Data in this exercise —

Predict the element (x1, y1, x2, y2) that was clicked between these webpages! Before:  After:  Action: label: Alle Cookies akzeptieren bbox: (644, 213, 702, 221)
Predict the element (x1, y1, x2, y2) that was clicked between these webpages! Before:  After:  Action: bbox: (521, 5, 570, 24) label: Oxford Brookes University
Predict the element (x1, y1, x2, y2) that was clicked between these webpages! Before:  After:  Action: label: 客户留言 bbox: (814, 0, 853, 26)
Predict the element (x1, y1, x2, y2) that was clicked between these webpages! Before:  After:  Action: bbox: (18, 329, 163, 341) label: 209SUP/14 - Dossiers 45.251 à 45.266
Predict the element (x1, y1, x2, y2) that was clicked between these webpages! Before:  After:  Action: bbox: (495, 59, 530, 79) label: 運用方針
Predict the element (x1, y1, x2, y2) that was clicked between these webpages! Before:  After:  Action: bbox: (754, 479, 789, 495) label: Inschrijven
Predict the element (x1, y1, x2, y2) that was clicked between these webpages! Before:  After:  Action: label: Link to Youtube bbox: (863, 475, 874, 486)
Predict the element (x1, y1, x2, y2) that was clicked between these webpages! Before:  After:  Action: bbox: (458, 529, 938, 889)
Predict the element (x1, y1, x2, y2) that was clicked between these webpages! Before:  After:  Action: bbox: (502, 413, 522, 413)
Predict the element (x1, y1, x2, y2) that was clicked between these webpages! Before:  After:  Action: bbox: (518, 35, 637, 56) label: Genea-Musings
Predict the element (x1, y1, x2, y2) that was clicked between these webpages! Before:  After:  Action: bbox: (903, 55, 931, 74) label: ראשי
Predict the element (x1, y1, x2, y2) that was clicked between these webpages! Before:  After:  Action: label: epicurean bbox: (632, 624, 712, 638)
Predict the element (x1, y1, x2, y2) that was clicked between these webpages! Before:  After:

Exercise brief —
Please repeat the data from its first line through the line that contains "45.251 à 45.266", inclusive, swapping "webpages" for "pages" and leaving everything else unchanged.

The completed task —
Predict the element (x1, y1, x2, y2) that was clicked between these pages! Before:  After:  Action: label: Alle Cookies akzeptieren bbox: (644, 213, 702, 221)
Predict the element (x1, y1, x2, y2) that was clicked between these pages! Before:  After:  Action: bbox: (521, 5, 570, 24) label: Oxford Brookes University
Predict the element (x1, y1, x2, y2) that was clicked between these pages! Before:  After:  Action: label: 客户留言 bbox: (814, 0, 853, 26)
Predict the element (x1, y1, x2, y2) that was clicked between these pages! Before:  After:  Action: bbox: (18, 329, 163, 341) label: 209SUP/14 - Dossiers 45.251 à 45.266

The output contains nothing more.